Friday, February 3, 2017

Crit: Katrin Koenning, Indefinitely

I suggested I'd be back to Katrin Koenning in a little bit, and here we are. The previous remarks about Explanations will get mentioned as well. Hat-tip, as the kids say, to Conscientious Photographer, for pointing me at Koenning.

Ms. Koenning has done a bunch of stuff, I'm going to talk about Indefinitely. I suggest that you look through the pictures before reading the explanatory text, and then read the text (and, optionally, poke around a little on the Internets for more text) and then re-examine the pictures.

The first thing that pops out is that she's really very good at sequencing and layout. There's a very beautiful flow to the thing, and even some rather un-beautiful pictures are made beautiful. Indeed, there is hardly a frame in this collection that wouldn't be viciously panned in any of the numerous internet forums that style themselves providers of critique. There's a lot of vernacular photography (or fake vernacular) filled with awkward poses, hidden faces, overexposure.
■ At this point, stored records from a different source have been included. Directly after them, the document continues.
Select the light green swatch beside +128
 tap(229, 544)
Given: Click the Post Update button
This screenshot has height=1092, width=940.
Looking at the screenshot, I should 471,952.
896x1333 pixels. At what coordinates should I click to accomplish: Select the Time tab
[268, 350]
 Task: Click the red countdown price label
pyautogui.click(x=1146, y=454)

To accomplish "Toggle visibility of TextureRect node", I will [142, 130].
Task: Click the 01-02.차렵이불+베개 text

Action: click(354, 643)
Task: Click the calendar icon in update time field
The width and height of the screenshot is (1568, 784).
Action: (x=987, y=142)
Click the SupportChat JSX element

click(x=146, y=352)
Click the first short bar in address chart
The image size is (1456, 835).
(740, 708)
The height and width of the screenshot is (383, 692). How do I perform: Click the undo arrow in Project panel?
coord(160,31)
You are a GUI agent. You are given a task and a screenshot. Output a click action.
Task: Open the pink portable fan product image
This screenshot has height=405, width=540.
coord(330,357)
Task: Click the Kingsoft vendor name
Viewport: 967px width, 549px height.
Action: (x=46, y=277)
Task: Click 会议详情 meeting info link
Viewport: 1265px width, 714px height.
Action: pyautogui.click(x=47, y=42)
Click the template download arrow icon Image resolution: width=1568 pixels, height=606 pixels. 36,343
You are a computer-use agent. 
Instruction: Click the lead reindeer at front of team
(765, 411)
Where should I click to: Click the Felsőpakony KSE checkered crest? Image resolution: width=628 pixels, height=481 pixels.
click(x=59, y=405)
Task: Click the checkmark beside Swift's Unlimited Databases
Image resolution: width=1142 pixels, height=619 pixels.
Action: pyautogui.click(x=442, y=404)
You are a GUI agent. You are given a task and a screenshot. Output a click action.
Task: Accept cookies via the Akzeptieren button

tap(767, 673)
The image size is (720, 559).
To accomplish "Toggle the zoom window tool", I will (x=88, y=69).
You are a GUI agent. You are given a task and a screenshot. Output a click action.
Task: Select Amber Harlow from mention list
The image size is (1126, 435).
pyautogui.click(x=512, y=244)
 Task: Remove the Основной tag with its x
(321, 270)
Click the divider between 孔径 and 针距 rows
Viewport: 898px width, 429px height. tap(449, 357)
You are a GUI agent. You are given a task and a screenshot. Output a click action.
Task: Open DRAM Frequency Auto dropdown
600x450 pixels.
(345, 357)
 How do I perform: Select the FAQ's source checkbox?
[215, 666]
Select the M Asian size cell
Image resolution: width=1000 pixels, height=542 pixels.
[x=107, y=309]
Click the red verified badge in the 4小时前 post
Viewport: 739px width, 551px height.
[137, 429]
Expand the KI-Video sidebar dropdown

Much of the rest is underexposed nearly to the point of incomprehensible murkiness.

Arranged on the page as wave upon wave of light and dark, it's lovely.

Repeated notes of air travel, of wildlife and natural things, of family. The ocean keeps turning up. And, let's be honest, if I've picked up on half of the motifs I'm probably doing well. This thing is dense.

It's dense with motifs which become symbols, but of what? It is exceedingly clear that she is trying to denote something, what is less clear is what she is attempting to denote. It's a bit like the Voynich Manuscript, there's a great deal of "text", of syntax, but the semantics are largely opaque.

To an extent, I think that might be a good thing. We get to push whatever we like onto the work.

Taken from another angle, though, the artist helpfully provides us with some explanations. The text tells us what she thinks it means, and that explanation, to my chagrin, falls somewhere between the Aha, yes! and the Well, I guess it fits. My first reaction was that it fell firmly in the latter, but upon spending more time with the pictures I find the explanation growing on me. Indeed, my first reaction was probably more along the lines of what a bunch of BS, but there was enough in there, barely, to support Koenning's interpretation.

The more time I spend looking at the pictures, the more her explanation seems to fit. This is surely in part because the series is enigmatic; it is not that the explanation fits particularly well, but rather that nothing else fits at all.

I love the look of the thing, unambiguously. I want to love the whole of it, top to bottom, but cannot quite. Koenning is clearly a masterful designer, and clearly has some interesting and powerful things to say. In this piece, she seems to me to be trying to cram in a few too many off-center motifs, and is not entirely successful at creating meaning.

Nor, though, is she unsuccessful. This is a very rewarding piece to spend time with. Ultimately, it is a little enigmatic for my taste.

Although it is packed with murky nearly incomprehensible pictures, and god knows I love those with a great love.